Via a blender or food processor.

You can use a blender or food processor to grind flax seeds. To grind flaxseeds with a blender, add 1 cup of whole flaxseeds to your appliance and blend (or process) for a few minutes—or until the flax is ground to your desired consistency.

Use a coffee grinder.

In my opinion, this is the easiest, most convenient way to grind flax seeds. Coffee grinders are quick and efficient. Add whole seeds up to the fill level of a coffee grinder that you specifically use for flax seeds and power it on. It should only take a few seconds for the seeds to be fully ground. Additionally, using a coffee grinder allows you to only grind the amount you need.

The Best Way To Store Flaxseeds

Whether you buy your flaxseeds whole or ground, it’s best to store them in the fridge or freezer. Just as storing nuts this way extends their shelf life, the same goes for flaxseeds (and flaxseed meal). In fact, they can last up to one year in the fridge and freezer. If your flaxseeds have an “off” smell or flavor, they likely went rancid. Best to compost or toss them.

More on nut and seed storage tips, here!

Image by Michelle Nash

Can I eat flaxseeds every day?

Yes! While there is no specific recommendation for flaxseed intake, 1-2 tablespoons a day is considered a healthy amount. With their slightly nutty taste, they bode well in many recipes. One of my favorite ways to consume ground flax is via seed cycling. This practice helps naturally balance hormones while increasing your intake of four different types of seeds. Like any high-fiber food, flax can make you feel a bit bloated. I suggest starting with a teaspoon a day and working your way up to two tablespoons.

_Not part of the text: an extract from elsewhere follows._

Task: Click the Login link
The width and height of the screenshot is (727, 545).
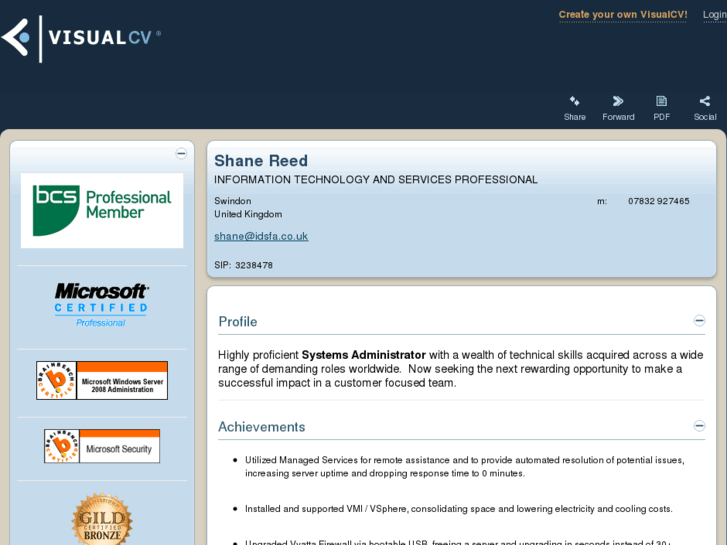Action: (x=714, y=14)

Before adding flaxseed to your diet, talk to your healthcare practitioner if you have kidney disease, hormone-related cancers, or diverticulitis.

How To Eat Flaxseeds

Flax has a mild, nutty flavor. When mixed into other foods, you can hardly taste it! A few ideas for incorporating flax:

  • Sprinkle flax on dairy or non-dairy yogurt, cottage cheese, or oatmeal.
  • Add a spoonful to your favorite salad.
  • Stir flaxseed into sauces or soups.
  • Scoop flax into smoothies.
  • Add flax to baked goods, such as muffins or pancakes.
  • Use flax as a flour substitute: swap up to 3/4 cup of the flour in the recipe for flax.
  • Replace an egg. For a plant-based egg substitute, mix one tablespoon of flax with three tablespoons of water. Let it sit until it forms a gel. Use it in recipes, like this, in place of eggs.
Image by Michelle Nash

6 Benefits of Flaxseeds

Last but not least, let’s dive into six benefits of flaxseeds.

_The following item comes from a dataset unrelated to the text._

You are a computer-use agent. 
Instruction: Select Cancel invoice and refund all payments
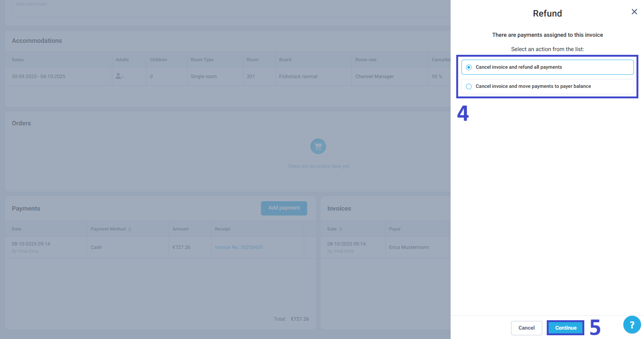pyautogui.click(x=547, y=67)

  1. Improve digestion. Flaxseed can help with digestive issues like constipation, thanks to its high-fiber content. Flax contains both soluble and insoluble fiber, a win-win. Ground flaxseed aids in satiation while keeping food moving smoothly through the digestive tract. 
  2. Lower cholesterol levels. Flaxseed is linked to lowering levels of low-density lipoprotein (LDL, or “bad”) cholesterol, which means it can help prevent other health issues such as heart disease and stroke. As a whole, flaxseed is rich in ALA, a type of omega-3 fatty acid, that is known to support overall heart health.
  3. Aid in weight management. Mainly, this is because of its soluble fiber, which slows digestion and increases feelings of fullness. In fact, a large review of 45 studies found that supplementing with flaxseed resulted in significant reductions in body weight, BMI, and belly fat.
  4. Support insulin sensitivity. Insulin resistance—or an inability to effectively use the hormone insulin—is the hallmark of type 2 diabetes. Some research suggests that flaxseed oil can help improve insulin sensitivity.
  5. Balance hormones. Do you struggle with PMS or are you estrogen dominant? If so, ground flax is remarkably helpful. Flax is known to help balance hormones, hence why it’s included in the practice of monthly seed cycling. Basically, its insoluble fibers help bind to estrogen, shuttling them out of the body. This helps reduce or prevent those “estrogen dominant” symptoms.
  6. Boost skin and hair health. The essential fatty acids in flaxseed oil are known to keep skin moisturized and hydrated. With that comes a reduction in the appearance of wrinkles and other aging signs. This multitasking, anti-inflammatory oil can be applied to skin to soothe irritations or soften roughness.